Ciência
24/04/2023 às 13:00•2 min de leitura
Um relato publicado no canal PopSci+ da revista americana Popular Science levantou uma questão recorrente sobre os traumas e outros sofrimentos vividos por aves em cativeiro. Será que, dentro da nossa arrogância humana, podemos nos atrever a interpretar as emoções de seres com memórias de longo prazo muitas vezes melhores que as nossas?
O sujeito da análise foi uma cacatua nascida nas ilhas Molucas, na Indonésia, chamada Harpo. Internado no abrigo de aves Midwest Avian Adoption & Rescue Services (MAARS), na cidade de St. Paul nos EUA, Harpo não é o que podemos chamar de "cara legal". Ele foi rejeitado pelo seu primeiro guardião e até por um santuário de aves no Texas depois de matar vários colegas pássaros e ferir diversos voluntários humanos.
De acordo com a publicação, em uma tarde calma há muitos anos, a diretora-executiva da MAARS, Galiena Climperman, estava tentando relaxar junto com Harpo, coçando-lhe carinhosamente a cabeça, quando o psitacídeo começou a falar. “Eu odeio esse pássaro”, disse ele em voz alta e clara. E repetiu a frase mais duas vezes.
O MAARS fornece lar vitalício para psitacídeos maltratados e abandonados.
Ao ouvir o desabafo dito com veemência por Harpo, Climperman especulou que a frase já havia sido ouvida pela cacatua antes, provavelmente em circunstâncias desagradáveis, que lhe causaram sofrimento. Ao repetir aqueles sons, certamente Harpo não estava "falando", mas sim trazendo à tona alguma dor que permaneceu em sua memória.
“Estou hesitante em dizer, porque não tenho nenhum respaldo científico sobre isso, mas acho que ele provavelmente estava elaborando algumas coisas”, disse a ativista de direitos animais à PopSci+. Baseada em sua experiência com os psitacídeos abusados e abandonados no MAARS, ela lembra que, embora as emoções desses colegas emplumados não tenham sido estudadas a fundo, a sua sofisticação cognitiva é notável.
Os etólogos funcionam como consultores dos guardiões de aves de estimação.

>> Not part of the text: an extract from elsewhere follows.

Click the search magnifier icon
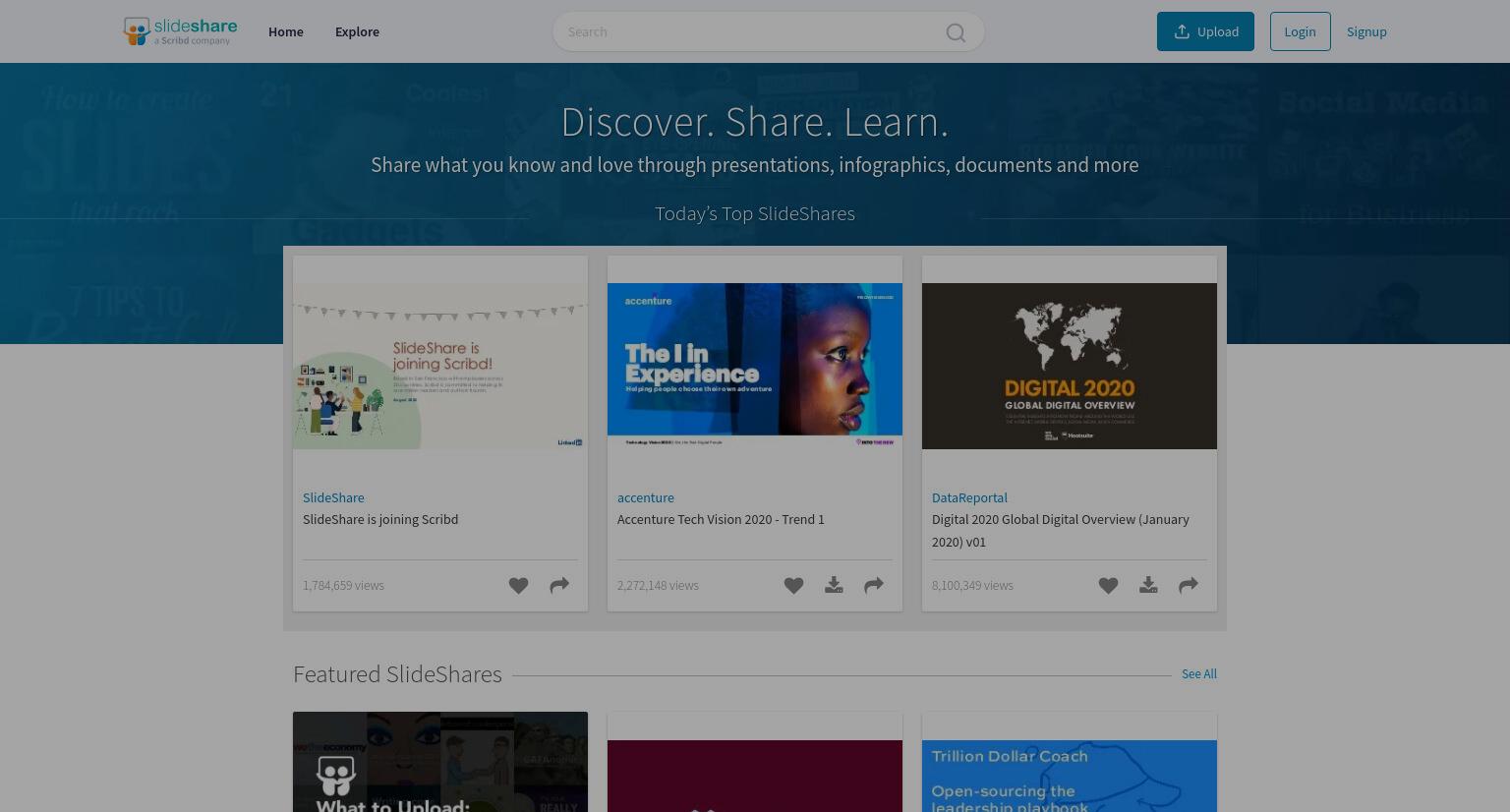Image resolution: width=1510 pixels, height=812 pixels. pos(956,32)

Autora de um dos poucos artigos científicos sobre traumas em psitacídeos, a psicóloga americana Gay Bradshaw – conhecida por diagnosticar elefantes órfãos com transtorno do estresse pós-traumático – entende que os papagaios e seus parentes atendem aos requisitos para o distúrbio.
Em sua pesquisa, Bradshaw descobriu que as profundas angústias das aves em cativeiro já começam no nascimento. Diferentemente dos psitacídeos nascidos na natureza, que recebem cuidados dos pais ainda dentro do ovo, aqueles gerados para serem vendidos como souvenires (ainda que para tutores bem-intencionados), começam suas vidas em total isolamento, sendo alimentados por sondas.
Evoluídos para viver em grandes grupos barulhentos, esses bichos (de estimação?) resumem muitas vezes suas solitárias vidas a uma gaiola, esperando a volta do dono. Depois de viver nove anos no abrigo, Harpo fez seu "último voo" em 2021. Já não era mais aquela ave problemática: afável, corria para cumprimentar as pessoas. Curiosamente, ninguém mais o ouviu dizer "odeio esse pássaro".